Natural Language Processing Seminar 2015–2016

12 October 2015

Vincent Ng (University of Texas at Dallas)

Beyond OntoNotes Coreference  The talk delivered in English.

Recent years have seen considerable progress on the notoriously difficult task of coreference resolution owing in part to the availability of coreference-annotated corpora such as MUC, ACE, and OntoNotes. Coreference, however, is more than MUC/ACE/OntoNotes coreference: it encompasses many interesting cases of anaphora that are not covered in the extensively investigated MUC/ACE/OntoNotes entity coreference task. This talk examined several comparatively less-studied coreference tasks that were arguably no less challenging than the MUC/ACE/OntoNotes entity coreference task, including the Winograd Schema Challenge, zero anaphora resolution, and event coreference resolution.

26 October 2015

Wojciech Jaworski (University of Warsaw)

Syntactic-semantic parser for Polish  The talk delivered in Polish.

The author presented the parser being developed within CLARIN-PL project, its morphological pre-processing, a categorial grammar of Polish integrated with valency dictionary and used by the parser and the semantic graph formalism used for meaning representation. He also discussed algorithms used by the parser and optimization strategies, both related to performance and concise representation of ambiguous syntactic and semantic parsing trees.

16 November 2015

Izabela Gatkowska (Jagiellonian University in Kraków)

The Empirical Network of Lexical Links  The talk delivered in Polish.

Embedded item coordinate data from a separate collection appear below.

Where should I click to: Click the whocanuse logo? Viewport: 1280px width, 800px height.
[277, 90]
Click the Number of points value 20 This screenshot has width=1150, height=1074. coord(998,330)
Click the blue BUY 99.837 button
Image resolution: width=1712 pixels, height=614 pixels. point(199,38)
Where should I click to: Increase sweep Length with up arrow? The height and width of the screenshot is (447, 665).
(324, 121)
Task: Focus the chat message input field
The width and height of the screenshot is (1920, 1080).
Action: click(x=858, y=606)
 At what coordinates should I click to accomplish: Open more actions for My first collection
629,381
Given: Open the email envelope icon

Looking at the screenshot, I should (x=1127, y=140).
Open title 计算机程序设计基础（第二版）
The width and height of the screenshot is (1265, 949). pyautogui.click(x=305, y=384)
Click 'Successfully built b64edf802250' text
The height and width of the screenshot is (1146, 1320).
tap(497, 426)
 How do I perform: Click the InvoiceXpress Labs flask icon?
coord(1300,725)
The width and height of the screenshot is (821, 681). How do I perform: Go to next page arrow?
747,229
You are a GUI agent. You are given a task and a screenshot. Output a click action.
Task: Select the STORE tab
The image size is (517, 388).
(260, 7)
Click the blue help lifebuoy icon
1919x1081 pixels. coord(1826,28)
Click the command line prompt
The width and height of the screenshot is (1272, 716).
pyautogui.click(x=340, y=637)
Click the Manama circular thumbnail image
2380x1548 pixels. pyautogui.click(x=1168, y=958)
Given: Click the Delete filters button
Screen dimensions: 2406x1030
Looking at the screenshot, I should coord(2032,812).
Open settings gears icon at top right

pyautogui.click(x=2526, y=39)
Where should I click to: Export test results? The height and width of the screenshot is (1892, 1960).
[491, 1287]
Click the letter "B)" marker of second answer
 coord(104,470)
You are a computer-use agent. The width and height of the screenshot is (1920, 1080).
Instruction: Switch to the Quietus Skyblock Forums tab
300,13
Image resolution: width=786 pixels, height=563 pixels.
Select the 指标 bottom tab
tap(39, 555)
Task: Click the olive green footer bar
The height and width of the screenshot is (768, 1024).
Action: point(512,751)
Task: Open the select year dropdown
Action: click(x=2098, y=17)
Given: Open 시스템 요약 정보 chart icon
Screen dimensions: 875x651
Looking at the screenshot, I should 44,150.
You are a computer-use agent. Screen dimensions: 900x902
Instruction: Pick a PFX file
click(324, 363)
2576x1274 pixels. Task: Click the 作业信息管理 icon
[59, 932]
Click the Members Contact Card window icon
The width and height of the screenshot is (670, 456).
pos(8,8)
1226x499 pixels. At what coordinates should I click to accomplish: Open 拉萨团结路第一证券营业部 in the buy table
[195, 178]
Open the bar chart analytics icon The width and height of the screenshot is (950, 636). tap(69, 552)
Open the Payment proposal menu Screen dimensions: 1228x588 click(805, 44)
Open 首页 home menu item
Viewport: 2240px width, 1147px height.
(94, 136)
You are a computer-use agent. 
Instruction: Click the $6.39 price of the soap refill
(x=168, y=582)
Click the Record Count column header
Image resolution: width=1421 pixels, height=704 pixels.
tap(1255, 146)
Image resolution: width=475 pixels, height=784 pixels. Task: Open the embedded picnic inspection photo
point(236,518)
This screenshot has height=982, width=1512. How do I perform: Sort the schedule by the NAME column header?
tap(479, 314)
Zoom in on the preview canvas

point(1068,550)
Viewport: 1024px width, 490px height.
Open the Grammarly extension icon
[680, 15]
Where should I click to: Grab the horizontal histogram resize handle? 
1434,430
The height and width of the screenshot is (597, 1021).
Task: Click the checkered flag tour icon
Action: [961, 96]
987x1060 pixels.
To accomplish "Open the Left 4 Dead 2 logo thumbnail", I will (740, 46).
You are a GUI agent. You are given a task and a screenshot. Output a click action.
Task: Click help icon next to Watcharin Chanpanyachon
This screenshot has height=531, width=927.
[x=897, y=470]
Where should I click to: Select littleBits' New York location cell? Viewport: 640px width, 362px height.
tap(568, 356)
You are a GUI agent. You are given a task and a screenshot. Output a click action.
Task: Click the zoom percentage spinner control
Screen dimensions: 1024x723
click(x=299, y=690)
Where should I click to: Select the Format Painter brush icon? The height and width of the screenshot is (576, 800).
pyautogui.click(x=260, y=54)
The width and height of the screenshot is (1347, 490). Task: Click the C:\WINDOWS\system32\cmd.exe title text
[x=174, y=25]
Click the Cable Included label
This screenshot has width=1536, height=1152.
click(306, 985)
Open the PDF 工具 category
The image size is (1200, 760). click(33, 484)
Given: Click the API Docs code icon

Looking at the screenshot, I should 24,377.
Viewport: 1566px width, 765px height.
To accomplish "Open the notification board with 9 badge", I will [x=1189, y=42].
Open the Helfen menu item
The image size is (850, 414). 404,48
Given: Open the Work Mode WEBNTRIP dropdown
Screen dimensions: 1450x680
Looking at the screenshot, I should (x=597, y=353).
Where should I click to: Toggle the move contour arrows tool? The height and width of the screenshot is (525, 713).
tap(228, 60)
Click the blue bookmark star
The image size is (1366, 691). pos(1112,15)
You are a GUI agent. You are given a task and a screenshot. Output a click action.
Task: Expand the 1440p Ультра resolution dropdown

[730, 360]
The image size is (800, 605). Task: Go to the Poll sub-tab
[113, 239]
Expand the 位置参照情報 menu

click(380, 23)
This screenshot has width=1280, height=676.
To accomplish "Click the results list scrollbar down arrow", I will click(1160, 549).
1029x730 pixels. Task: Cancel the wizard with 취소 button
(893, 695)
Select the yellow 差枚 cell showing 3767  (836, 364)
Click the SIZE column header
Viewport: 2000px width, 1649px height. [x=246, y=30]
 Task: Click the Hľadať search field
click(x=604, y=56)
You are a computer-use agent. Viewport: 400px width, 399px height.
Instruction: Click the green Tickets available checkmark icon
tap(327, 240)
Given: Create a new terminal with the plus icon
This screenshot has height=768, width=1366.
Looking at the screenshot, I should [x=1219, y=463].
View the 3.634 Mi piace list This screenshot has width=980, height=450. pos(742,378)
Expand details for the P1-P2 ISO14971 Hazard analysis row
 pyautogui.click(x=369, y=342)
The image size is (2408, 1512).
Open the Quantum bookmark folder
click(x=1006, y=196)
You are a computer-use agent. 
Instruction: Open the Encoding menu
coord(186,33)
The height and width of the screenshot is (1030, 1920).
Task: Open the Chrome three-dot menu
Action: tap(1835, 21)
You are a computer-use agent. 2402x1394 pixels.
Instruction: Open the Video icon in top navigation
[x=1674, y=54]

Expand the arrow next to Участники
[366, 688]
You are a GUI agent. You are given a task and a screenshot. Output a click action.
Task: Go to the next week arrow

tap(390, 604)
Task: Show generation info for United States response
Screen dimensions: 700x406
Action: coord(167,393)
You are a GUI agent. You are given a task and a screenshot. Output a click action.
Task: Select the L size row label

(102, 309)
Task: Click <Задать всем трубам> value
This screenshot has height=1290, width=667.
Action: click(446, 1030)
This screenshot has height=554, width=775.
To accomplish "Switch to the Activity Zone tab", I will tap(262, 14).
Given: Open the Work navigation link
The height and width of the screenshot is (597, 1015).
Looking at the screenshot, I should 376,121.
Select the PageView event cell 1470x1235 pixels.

The empirical network of lexical links is the result of an experiment using a human associative mechanism – the person who is the subject of the research says the test first word that comes to his mind after understanding the stimulus word. The study was conducted in a cyclical manner, i.e. response words obtained in the first cycle were used as stimuli in the second cycle, which enabled the creation of a semantic network, which differs from the network created with the bodies of a text, for example, WORTSCHATZ and a network constructed by hand, for example. WordNet. The empirically obtained words, which are derived from those words in the network, have a direction and power connections. The set of incoming and outgoing connections, in which is found a specific expression, creates a lexical node network (subnet). The manner in which the network characterizes meaning, is shown in the example of feedback connections which are a specific example of the dependencies which appear between two words, appearing in the lexical node. A qualitative analysis of the semantic lexical relations known in linguistics, and employed for example in the WordNet dictionary, permit an interpretation of only approximately 25% of linkage feedback. The remaining links may be interpreted by referring to the model of the description of the significance as proposed in the FrameNet dictionary. A qualitative interpretation of all the links found in the lexical node may permit a study of the comparative lexical network nodes experimentally constructed for different natural languages, and may also allow, a separation of empirical semantic models employed by the same set of links found between nodes in a given network.

30 November 2015

Dora Montagna (Universidad Autónoma de Madrid)

Semantic representation of a polysemous verb in Spanish  The talk delivered in English.

The author presented a theoretical model of representation of meaning, based on Pustejovsky's theory of the Generative Lexicon. The proposal is intended as a base for automatic disambiguation, but also as a new model of lexicographic description. The model will be applied to a highly productive verb in Spanish, assuming the hypothesis of verbal underspecification in order to establish patterns of semantic behaviors.

7 December 2015

Łukasz Kobyliński (Institute of Computer Science, Polish Academy of Sciences), Witold Kieraś (University of Warsaw)

Morphosyntactic tagging of Polish – state of the art and future perspectives  The talk delivered in Polish.

During the presentation, the state of the art in the area of automatic approaches to morphosyntactic tagging of Polish language text was discussed, with a particular focus on the analysis of performance of publicly available tools, which are possible to use in real applications. A qualitative and quantitative analysis of the errors made by the taggers was conducted, along with a discussion on the possible causes and solutions to these problems. Tagging results for Polish was compared and contrasted with the results for other European languages.

8 December 2015

Salvador Pons Bordería (Universitat de València)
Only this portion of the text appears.